The residual model leverages residual blocks, skip connections, and dilated convolutions to ensure precise and efficient transformation of the front label into a fully knittable complete label.

The front label exclusively contains information about the front-facing stitches, leaving out the structural details of the back side. A complete label combines the information from both the front and back stitches, ensuring that the generated instructions are machine-compatible and create knittable outcomes. As demonstrated by Yuksel et al. (2012), in traditional stitch patterning, the label of the current stitch is strongly correlated with its four neighboring stitches (up, down, left, and right) [12]. This intrinsic relationship validates our choice to incorporate 3 × 3 kernels in the network architecture, as they effectively capture local spatial dependencies.

The residual model utilizes residual blocks inspired by He et al.’s ResNet architecture, which addresses the vanishing gradient problem in deep networks [16]. Each block consists of convolutional layers with skip connections, enabling gradients to flow directly through the network and allowing the model to learn more effectively. This architecture is particularly well suited to tasks requiring spatial consistency, such as inferring complete labels from front labels, where minor errors can propagate throughout the knitting instruction set.
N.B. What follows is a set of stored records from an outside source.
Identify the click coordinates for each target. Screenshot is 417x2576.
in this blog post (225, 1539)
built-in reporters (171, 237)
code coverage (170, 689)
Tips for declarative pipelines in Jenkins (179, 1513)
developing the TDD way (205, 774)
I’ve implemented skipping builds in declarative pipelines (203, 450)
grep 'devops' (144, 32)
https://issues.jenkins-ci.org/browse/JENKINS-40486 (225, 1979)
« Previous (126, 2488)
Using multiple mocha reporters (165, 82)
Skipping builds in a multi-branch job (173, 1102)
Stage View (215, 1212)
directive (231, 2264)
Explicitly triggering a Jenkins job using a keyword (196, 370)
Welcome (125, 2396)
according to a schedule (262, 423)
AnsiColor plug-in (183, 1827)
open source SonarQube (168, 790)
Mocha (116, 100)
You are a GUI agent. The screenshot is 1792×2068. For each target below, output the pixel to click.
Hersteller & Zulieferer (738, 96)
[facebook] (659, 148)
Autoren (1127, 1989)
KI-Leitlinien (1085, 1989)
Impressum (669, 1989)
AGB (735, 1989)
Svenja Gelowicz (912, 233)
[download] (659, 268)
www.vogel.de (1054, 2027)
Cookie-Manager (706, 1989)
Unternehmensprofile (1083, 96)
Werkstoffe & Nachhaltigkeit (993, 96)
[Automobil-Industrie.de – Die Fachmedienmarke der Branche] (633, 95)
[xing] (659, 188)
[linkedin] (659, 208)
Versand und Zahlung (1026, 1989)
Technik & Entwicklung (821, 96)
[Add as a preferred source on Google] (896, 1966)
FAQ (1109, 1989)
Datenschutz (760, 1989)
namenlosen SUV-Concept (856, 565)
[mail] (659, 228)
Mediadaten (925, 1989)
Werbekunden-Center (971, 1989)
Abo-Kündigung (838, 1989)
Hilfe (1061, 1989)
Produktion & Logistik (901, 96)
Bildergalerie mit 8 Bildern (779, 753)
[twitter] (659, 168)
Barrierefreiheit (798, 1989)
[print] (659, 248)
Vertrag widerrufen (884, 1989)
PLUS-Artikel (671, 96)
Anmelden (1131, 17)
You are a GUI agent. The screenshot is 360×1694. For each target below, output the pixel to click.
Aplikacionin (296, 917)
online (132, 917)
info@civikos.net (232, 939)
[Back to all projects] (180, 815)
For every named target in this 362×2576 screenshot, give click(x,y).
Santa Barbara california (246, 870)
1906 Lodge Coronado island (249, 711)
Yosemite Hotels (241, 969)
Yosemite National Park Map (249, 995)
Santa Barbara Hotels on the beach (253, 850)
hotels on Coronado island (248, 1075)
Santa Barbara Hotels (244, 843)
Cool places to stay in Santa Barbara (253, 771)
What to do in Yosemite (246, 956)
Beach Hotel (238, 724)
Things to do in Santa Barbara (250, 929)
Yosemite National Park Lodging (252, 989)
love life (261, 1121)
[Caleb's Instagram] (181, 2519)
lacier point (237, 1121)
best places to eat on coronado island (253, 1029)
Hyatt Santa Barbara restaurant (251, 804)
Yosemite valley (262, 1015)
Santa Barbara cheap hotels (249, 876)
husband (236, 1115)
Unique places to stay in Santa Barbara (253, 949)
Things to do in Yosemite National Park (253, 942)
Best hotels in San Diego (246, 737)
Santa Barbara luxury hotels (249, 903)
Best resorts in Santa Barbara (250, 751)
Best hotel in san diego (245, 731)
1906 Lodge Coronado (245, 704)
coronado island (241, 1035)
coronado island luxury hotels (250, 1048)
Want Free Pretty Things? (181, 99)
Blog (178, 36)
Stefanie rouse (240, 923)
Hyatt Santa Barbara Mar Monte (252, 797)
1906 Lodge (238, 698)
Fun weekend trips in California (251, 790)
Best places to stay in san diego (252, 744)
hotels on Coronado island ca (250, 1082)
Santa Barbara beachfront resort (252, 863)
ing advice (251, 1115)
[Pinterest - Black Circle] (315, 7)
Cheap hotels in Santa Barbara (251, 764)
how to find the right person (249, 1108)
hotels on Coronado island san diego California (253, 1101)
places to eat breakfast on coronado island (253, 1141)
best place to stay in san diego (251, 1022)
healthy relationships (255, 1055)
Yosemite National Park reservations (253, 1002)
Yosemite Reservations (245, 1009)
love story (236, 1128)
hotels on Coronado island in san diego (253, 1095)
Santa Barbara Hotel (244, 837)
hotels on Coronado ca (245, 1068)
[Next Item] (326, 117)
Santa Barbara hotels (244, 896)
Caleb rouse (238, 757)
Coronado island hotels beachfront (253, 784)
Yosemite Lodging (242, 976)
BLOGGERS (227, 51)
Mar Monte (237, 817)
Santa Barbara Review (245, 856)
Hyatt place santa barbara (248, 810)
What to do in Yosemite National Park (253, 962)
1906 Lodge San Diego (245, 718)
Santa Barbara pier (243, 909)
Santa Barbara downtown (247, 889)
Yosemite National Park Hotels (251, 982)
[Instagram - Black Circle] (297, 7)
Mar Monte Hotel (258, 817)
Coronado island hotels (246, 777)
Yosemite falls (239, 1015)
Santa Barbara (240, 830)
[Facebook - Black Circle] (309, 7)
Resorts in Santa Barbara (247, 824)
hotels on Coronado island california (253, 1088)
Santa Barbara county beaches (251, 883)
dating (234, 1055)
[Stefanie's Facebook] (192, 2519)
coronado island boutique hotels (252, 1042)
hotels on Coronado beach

To train the inference phase, we employed a cross-entropy loss function (Equation (1)). Unlike the generator phase, where pixel-level differences in real images and front labels have a minimal impact on accuracy, the inference phase demands precise stitch-level predictions. Introducing multiple-instance learning (MIL) techniques, as done by Kaspar et al. (2019) [2], would exacerbate the prediction error by neglecting the fine-grained differences between adjacent stitches. Given the small input resolution (a 20 × 20 front label), such approximations lead to substantial inaccuracies in the complete label. By strictly adhering to a standard cross-entropy loss, our model effectively balances the interdependencies between adjacent stitches and enforces stricter accuracy requirements.

4. Experimental Setup and Results

Our model supports four key usage scenarios, as detailed in Appendix A. The first scenario focuses on front label generation, where real knitting images are processed using the refiner and Img2prog modules to produce front labels. The second scenario, complete label generation (unknown yarn type), generates a complete label without prior knowledge of the input yarn type by utilizing the full pipeline, including inference. The third scenario, complete label generation (known yarn type), further optimizes this process by leveraging yarn-specific residual models, distinguishing between the single-yarn (sj) and multi-yarn (mj) categories. Finally, the fourth scenario, complete label generation (using ground truth front label), directly uses ground truth front labels as input to produce complete labels, reducing the model’s dependence on the front label generation step. Each scenario includes detailed commands for execution and training, with TensorBoard support for monitoring the model’s performance and visualizing its results. For more information, see Appendix A.

The experiments carried out for this project were conducted on a system configured with an NVIDIA RTX 2070 GPU running on Windows 11 with WSL2. The Ubuntu 18.04.6 operating system was installed within WSL2 to set up the necessary Linux-based environment. The deep learning framework used for this project was TensorFlow 1.11, with Python 3.6, CUDA Toolkit 9.0, and cuDNN 7.1 used for GPU acceleration. The following sections detail the environment configuration process and essential software installations. The full setup process, with detailed and reproducible commands, is documented in Appendix B.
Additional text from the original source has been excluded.